Ø  Continuation of the complaint
Ø  Set up new facts which justify, enlarge or change the kind of relief with respect to the SAME subject matter in the original complaint
Requirements:
1.       Leave of court
2.       Terms are just
3.       Leave is sought by filinga motion with notice to all parties

COA in supplemental pleadings:
If different from the COA in the original complaint: the supplemental pleading cannot be admitted

Answer to an SP: not mandatory. “may” be answered within 10 days from notice of the order admitting te same, unless a different period is fized by court. The answer to the complaint shall serve as the answer to the supplemental complaint if no new or supplemental answer is filed.

MOTION IN CIVIL CASES

Motion – application for relief’ ask or move the court to do smething

GR: All motions must be in writing
E:
1)       Motions made in open court
2)      Motions made in the course of a hearing or trial

Contents of a motion:
a)      a statement of the relief sought to be obtained;
b)      the grounds upon which the motion is based; and
c)       supporting affidavits and other papers - only when so mandated by the Rules or when necessary to prove facts stated in the motion

Hearing of the motion
1.       Litigated motion – one which requires the parties to be heard before a ruling on the motion is made by the court.
Example: motion to dimiss; motion for summary judgment

2.      Ex parte motion – one which does not reuire that the parties be heard and which the court may act uon without prejudicing the rights of the other party
Example: motion to set the case for pre-trial; motion for extension of time

GR: Every written motion is deemed a litigated motion.
E: Ex parte motion

Notice of the motion
·         Served at least 3 days before the date of hearing, addressed to all parties concerned.
·         Notice of hearing shall  specify the time and date of the hearing which shall not be later than 10 days after the filing of the motion
·         Proof of service: required

Motion day: Friday afternoons, or if Friday is a non-working holiday, in the afternoon of the next working day
E: does not applu if motion reuires immediate attention

Failure to set the motion for hearing, to include a notice of hearing and to serve the motion (Secs. 4,5,6 of Rule 15)
Ø  Worthless piece of paper
Ø  Does not stop the running of the period for filing the requisite pleading
Ø  Considered pro forma and thus will be treated mere to delay the proceedings


OMNIBUS MOTION RULE (Bar 2010; 2011)
The rule is a procedural principle which requires that every motion that attacks a pleading, judgment, order or proceeding shall include all grounds then available, and all objections not so included shall be deemed waived.

Sec. 1, Rule 9
Objections not deemed waived even if not included in the motion:
a)      Lack of jurisdiction: that the court has no jurisdiction over the subject matter;
b)      Litis pendentia: that there is another action pending between the same parties for the same cause
c)       (c)Res judicata:  that the action is barred by a prior judgment,  and
d)     Prescription: that the action is barred by the statute of limitations.

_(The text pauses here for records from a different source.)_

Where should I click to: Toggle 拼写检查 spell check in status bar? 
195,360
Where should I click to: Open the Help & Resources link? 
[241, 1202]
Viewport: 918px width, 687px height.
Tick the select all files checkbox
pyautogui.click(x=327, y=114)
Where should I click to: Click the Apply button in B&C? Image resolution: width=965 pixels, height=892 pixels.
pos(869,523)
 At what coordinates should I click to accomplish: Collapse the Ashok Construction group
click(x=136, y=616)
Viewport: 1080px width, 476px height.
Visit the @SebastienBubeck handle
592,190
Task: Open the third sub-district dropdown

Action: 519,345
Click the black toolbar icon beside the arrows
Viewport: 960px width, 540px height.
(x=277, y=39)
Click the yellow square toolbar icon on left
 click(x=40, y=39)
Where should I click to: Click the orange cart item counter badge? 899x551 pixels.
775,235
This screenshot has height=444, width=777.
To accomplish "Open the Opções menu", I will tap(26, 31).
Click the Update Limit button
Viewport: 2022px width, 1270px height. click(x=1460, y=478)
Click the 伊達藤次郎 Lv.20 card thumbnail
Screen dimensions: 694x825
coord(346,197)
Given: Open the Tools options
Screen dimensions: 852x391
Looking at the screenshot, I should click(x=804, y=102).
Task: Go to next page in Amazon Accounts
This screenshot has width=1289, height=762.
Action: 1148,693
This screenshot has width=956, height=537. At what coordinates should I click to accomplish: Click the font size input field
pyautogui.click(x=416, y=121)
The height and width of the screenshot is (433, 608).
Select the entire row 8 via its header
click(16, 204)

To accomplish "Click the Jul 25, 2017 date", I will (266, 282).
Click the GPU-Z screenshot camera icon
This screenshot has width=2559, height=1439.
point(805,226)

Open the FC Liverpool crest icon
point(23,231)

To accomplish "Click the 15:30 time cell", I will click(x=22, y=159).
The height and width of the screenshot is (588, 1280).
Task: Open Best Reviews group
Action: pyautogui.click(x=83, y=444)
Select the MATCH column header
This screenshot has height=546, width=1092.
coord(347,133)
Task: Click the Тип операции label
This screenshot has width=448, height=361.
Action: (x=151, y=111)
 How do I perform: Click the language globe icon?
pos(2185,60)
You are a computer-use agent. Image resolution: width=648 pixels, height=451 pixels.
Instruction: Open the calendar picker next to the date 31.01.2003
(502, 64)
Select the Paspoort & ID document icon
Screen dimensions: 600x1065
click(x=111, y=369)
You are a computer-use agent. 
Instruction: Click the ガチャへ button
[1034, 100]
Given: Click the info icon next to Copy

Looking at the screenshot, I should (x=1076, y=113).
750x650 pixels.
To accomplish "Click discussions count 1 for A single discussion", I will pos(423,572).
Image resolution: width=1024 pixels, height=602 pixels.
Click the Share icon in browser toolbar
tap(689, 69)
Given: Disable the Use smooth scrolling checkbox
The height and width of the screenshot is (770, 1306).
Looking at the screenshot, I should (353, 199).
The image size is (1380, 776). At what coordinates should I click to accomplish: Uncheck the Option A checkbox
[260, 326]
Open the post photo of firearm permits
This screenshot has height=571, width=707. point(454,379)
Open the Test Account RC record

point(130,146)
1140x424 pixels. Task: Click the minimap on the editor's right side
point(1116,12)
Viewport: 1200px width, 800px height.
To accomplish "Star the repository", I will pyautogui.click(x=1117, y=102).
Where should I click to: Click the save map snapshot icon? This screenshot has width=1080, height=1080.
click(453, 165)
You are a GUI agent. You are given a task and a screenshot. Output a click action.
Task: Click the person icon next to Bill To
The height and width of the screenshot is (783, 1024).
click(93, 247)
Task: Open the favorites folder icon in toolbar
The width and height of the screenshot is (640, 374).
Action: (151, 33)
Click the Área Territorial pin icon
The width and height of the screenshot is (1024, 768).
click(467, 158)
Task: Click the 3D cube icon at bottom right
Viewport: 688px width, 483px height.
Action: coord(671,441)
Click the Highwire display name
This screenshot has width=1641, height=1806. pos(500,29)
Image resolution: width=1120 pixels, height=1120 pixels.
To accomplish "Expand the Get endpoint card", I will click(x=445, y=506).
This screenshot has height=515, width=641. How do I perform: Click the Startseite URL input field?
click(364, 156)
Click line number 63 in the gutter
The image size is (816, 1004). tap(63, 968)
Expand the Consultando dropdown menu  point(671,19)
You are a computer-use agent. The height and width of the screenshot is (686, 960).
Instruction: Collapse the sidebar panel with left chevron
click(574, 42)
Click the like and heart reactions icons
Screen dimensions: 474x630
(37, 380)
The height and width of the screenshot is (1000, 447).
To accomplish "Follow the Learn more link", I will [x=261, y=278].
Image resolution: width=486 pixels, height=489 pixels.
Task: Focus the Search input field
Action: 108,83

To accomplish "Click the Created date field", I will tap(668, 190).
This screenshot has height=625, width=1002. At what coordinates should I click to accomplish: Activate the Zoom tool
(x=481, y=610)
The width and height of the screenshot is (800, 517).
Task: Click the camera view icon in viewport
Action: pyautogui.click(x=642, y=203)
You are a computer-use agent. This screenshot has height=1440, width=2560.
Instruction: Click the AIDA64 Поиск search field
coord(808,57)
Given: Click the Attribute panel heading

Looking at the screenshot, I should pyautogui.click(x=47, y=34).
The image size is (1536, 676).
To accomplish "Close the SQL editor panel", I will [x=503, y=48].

Grounds for a motion to dismiss:
1.       That the court has no jurisdiction over the person of the defending party;
2.       That the court has no jurisdiction over the subject matter of the claim;
3.       That venue is improperly laid;
4.       That the plaintiff has no legal capacity to sue;
5.       That there is another action pending between the same parties for the same cause;
6.       That the cause of action is barred by a prior judgment or by the statute of limitations;
7.       That the pleading asserting the claim states no cause of action;
8.      That the claim or demand set forth in the plaintiff's pleading has been paid, waived, abandoned, or otherwise extinguished;
9.       That the claim on which the action is founded is enforceable under the provisions of the statute of frauds; and
10.   That a condition precedent for filing the claim has not been complied with.